» **What you have to do**
Beginning at the line containing "Return Policy (898, 1474)" in the material below and ending at the line containing "Bedding (392, 111)", return each line exactly and add nothing.
━━━━━━━━━━
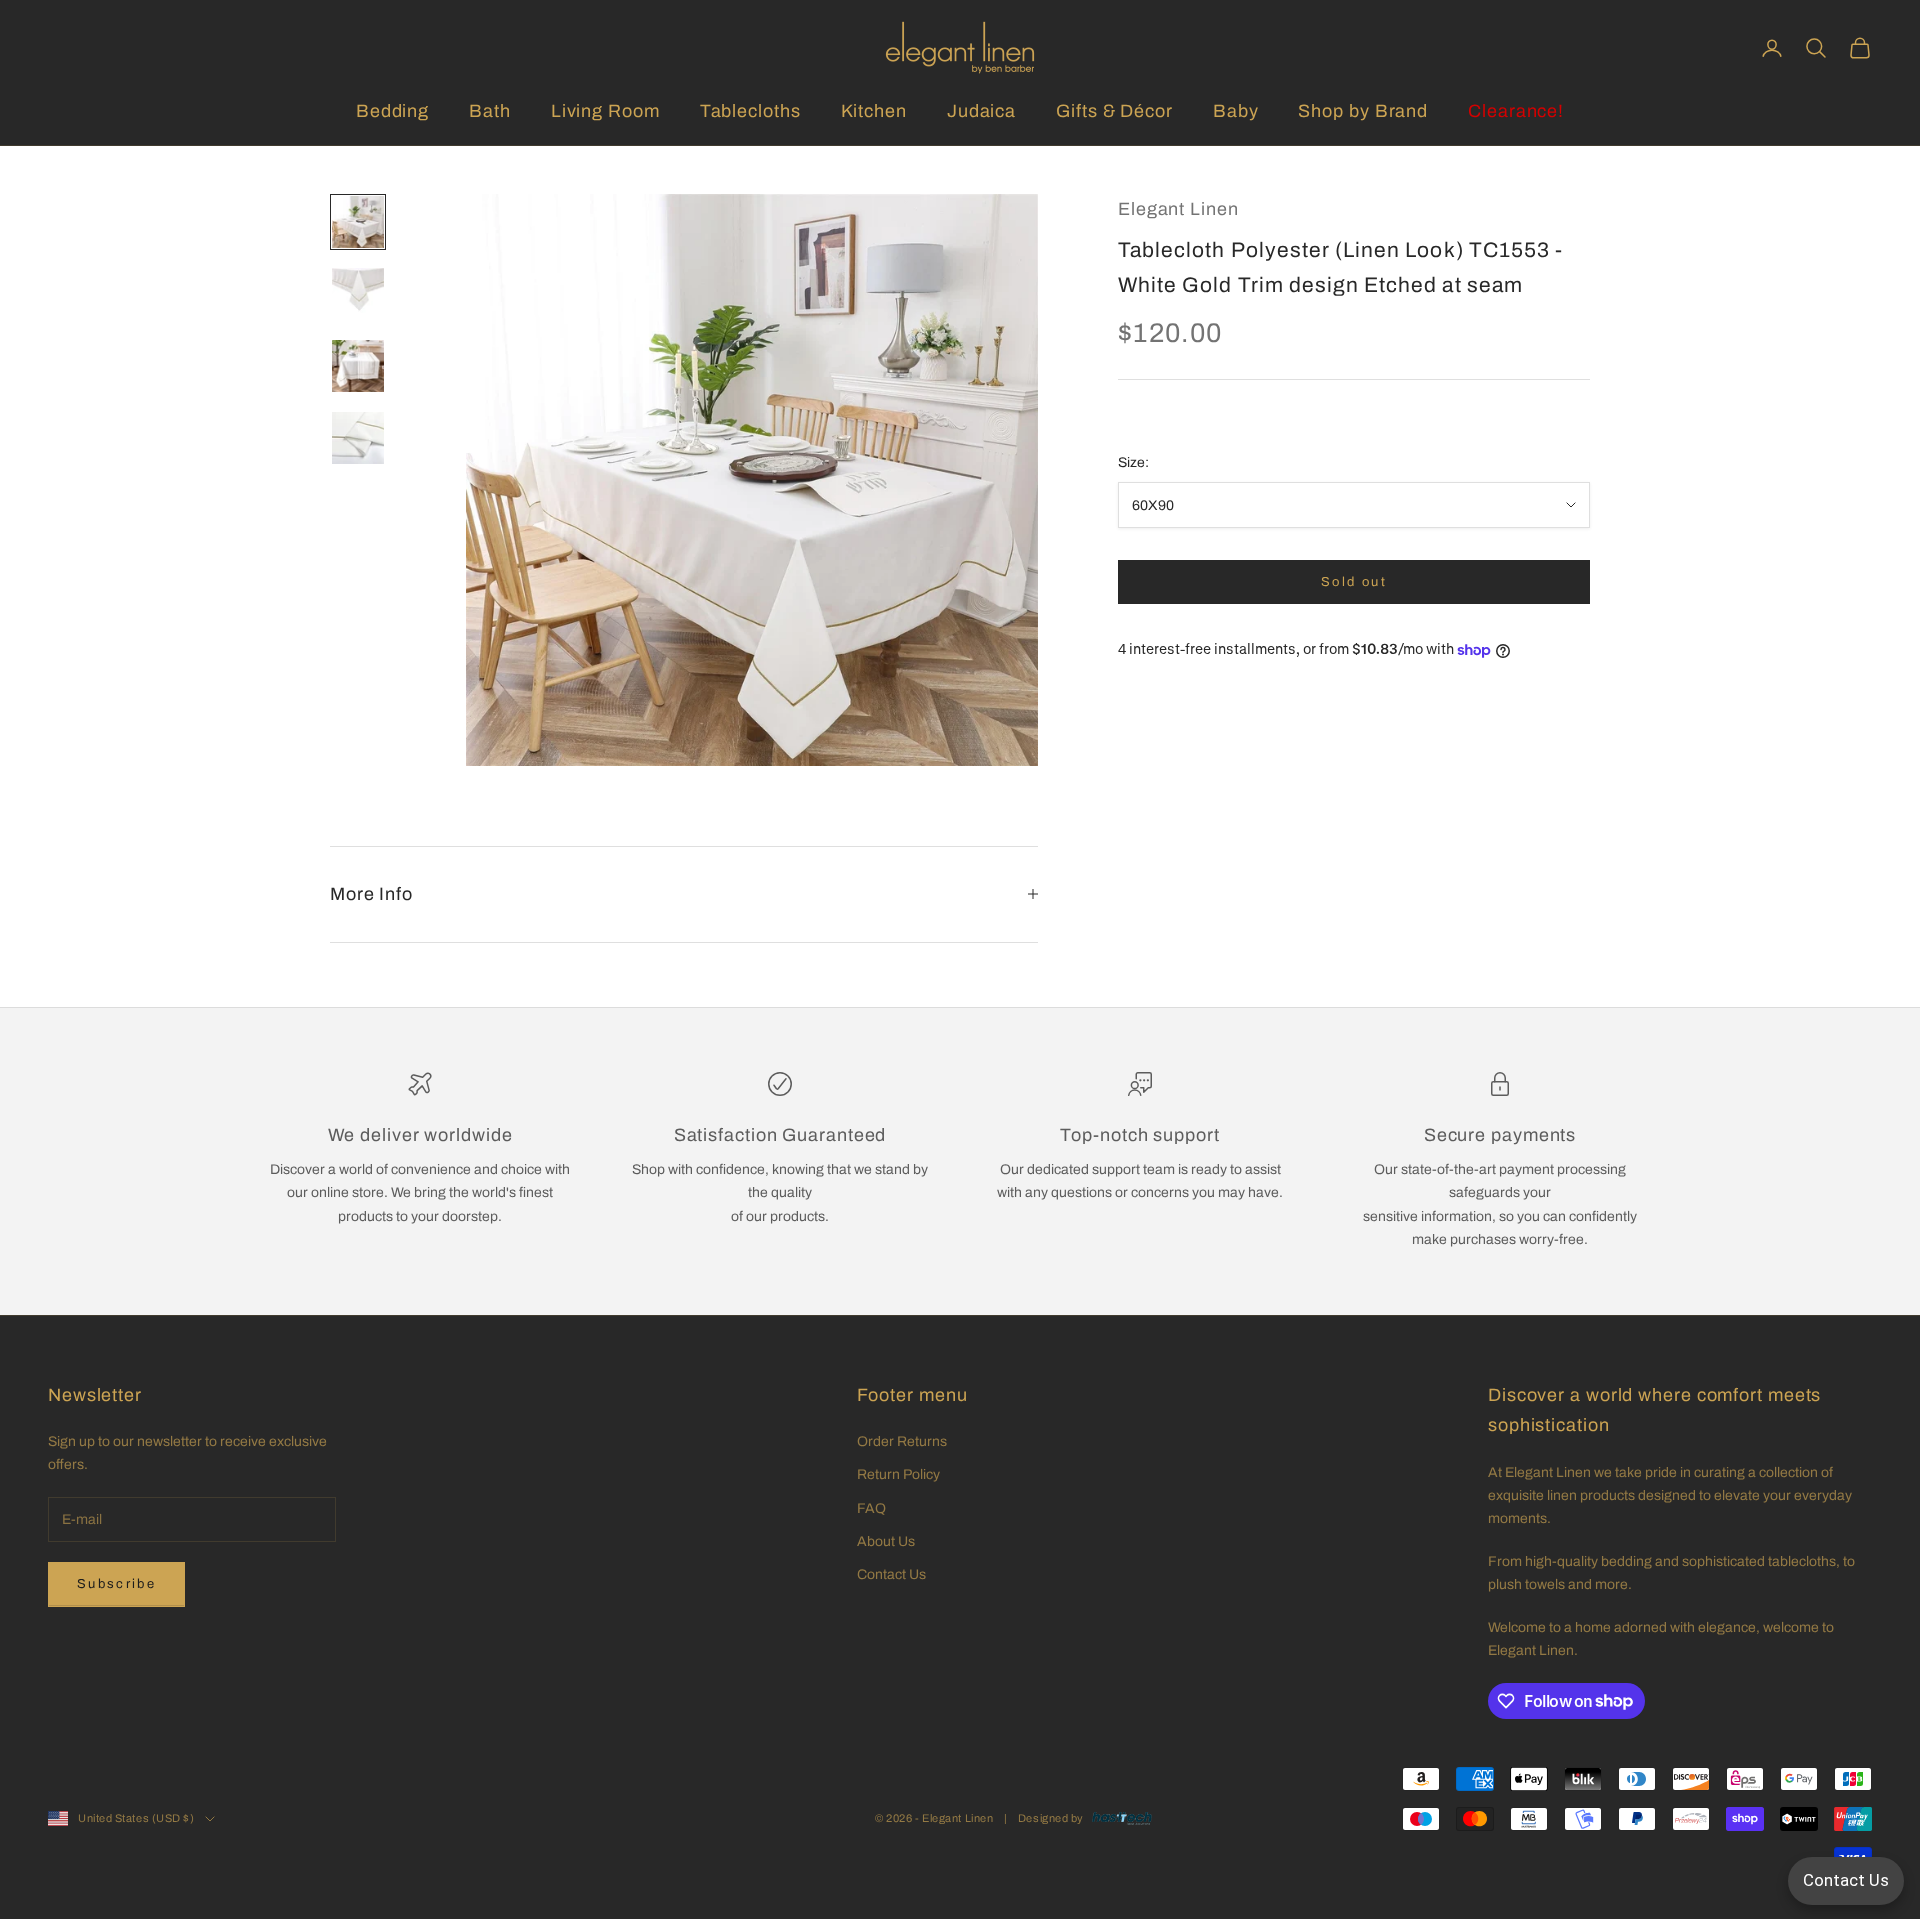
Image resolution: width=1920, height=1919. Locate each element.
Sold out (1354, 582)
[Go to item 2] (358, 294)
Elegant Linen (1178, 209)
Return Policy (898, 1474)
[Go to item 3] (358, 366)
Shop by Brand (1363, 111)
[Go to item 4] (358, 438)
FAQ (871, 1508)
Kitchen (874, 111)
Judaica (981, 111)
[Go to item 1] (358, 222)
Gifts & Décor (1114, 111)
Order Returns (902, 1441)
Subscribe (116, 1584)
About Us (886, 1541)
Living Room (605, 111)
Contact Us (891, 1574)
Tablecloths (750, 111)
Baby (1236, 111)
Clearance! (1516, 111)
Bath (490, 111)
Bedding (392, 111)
━━━━━━━━━━
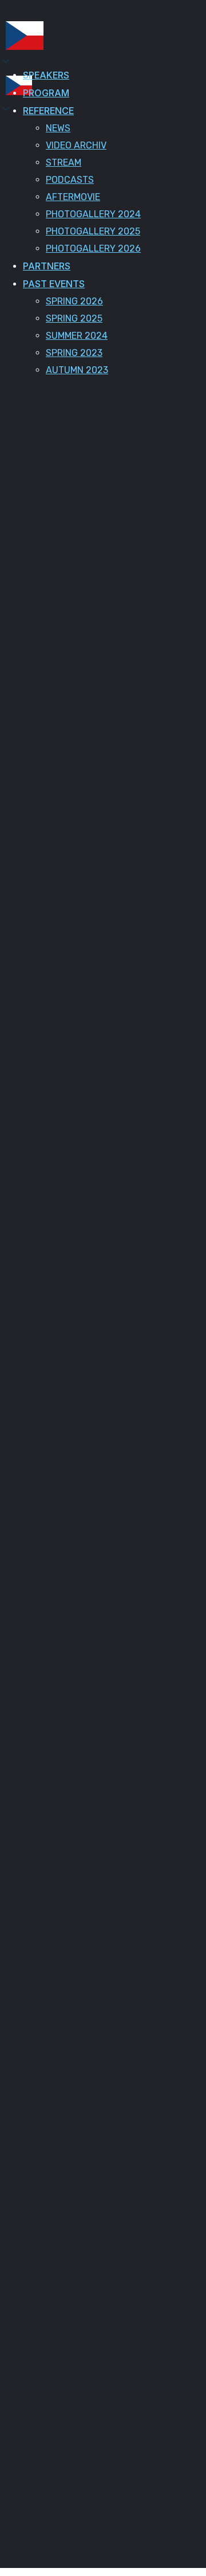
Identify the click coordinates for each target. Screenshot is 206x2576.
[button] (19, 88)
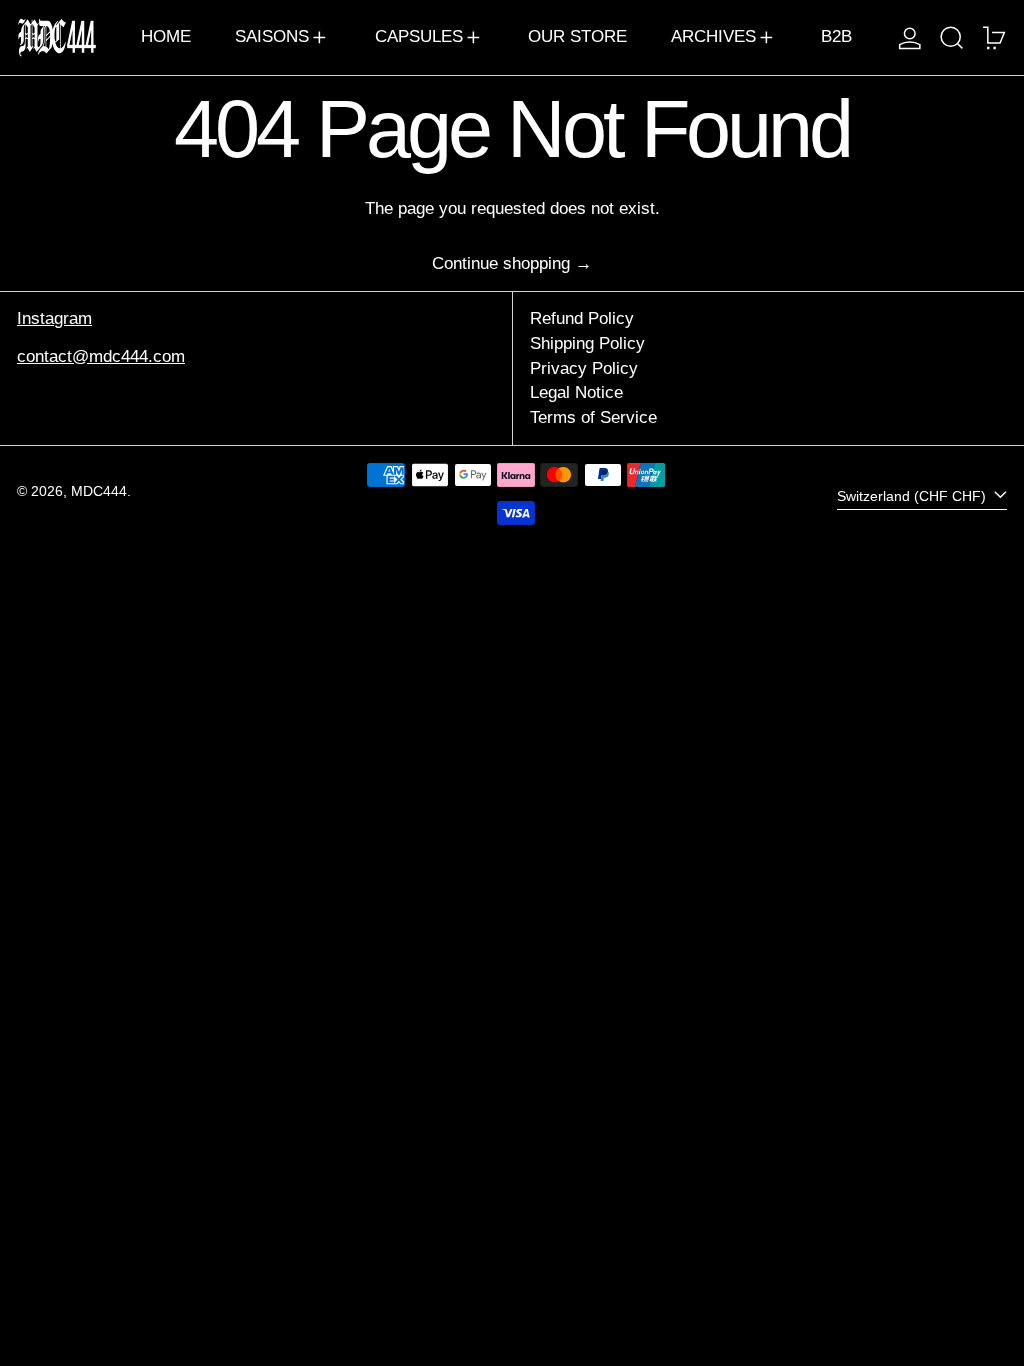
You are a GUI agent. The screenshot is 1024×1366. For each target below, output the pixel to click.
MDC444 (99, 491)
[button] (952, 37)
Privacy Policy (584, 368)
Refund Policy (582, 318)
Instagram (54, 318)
━━━━━━━━━━
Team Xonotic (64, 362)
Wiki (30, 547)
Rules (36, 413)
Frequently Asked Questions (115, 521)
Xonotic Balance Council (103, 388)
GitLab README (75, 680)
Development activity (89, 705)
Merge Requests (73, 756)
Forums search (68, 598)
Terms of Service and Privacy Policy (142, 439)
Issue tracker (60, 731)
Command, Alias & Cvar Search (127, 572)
━━━━━━━━━━
» **Completed exercise**
Return Policy (898, 1474)
[Go to item 3] (358, 366)
Shop by Brand (1363, 111)
[Go to item 4] (358, 438)
FAQ (871, 1508)
Kitchen (874, 111)
Judaica (981, 111)
[Go to item 1] (358, 222)
Gifts & Décor (1114, 111)
Order Returns (902, 1441)
Subscribe (116, 1584)
About Us (886, 1541)
Living Room (605, 111)
Contact Us (891, 1574)
Tablecloths (750, 111)
Baby (1236, 111)
Clearance! (1516, 111)
Bath (490, 111)
Bedding (392, 111)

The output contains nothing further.